Work item:
Beginning with the opening line, restate the following material exactly, up through the line that contains "You are a computer-use".
=====
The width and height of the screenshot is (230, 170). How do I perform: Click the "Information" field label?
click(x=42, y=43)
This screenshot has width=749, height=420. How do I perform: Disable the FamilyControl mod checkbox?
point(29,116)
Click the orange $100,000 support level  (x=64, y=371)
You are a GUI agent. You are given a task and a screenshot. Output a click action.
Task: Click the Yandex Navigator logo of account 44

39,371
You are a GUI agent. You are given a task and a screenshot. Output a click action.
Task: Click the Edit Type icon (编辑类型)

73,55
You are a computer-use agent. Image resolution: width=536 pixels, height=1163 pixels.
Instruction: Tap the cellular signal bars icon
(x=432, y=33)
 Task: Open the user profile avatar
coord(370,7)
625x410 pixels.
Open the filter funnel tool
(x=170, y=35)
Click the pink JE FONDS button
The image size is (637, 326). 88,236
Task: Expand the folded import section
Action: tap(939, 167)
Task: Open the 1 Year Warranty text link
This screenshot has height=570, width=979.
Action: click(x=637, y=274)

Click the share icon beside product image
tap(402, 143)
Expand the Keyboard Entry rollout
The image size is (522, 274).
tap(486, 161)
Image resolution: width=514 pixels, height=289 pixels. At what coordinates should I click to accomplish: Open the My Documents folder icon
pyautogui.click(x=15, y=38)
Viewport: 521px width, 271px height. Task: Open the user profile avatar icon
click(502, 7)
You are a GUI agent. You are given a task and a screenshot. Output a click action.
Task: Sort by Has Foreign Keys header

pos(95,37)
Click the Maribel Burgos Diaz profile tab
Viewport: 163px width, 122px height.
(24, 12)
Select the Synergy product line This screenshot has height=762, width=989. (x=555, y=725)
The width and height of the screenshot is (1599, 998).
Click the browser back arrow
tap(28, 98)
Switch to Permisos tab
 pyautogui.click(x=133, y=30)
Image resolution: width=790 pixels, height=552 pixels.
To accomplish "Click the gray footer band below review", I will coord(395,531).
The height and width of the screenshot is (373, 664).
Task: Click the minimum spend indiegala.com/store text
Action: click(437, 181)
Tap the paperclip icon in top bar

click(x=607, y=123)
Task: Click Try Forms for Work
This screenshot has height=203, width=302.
=====
Response below:
The width and height of the screenshot is (230, 170). How do I perform: Click the "Information" field label?
click(x=42, y=43)
This screenshot has width=749, height=420. How do I perform: Disable the FamilyControl mod checkbox?
point(29,116)
Click the orange $100,000 support level  (x=64, y=371)
You are a GUI agent. You are given a task and a screenshot. Output a click action.
Task: Click the Yandex Navigator logo of account 44

39,371
You are a GUI agent. You are given a task and a screenshot. Output a click action.
Task: Click the Edit Type icon (编辑类型)

73,55
You are a computer-use agent. Image resolution: width=536 pixels, height=1163 pixels.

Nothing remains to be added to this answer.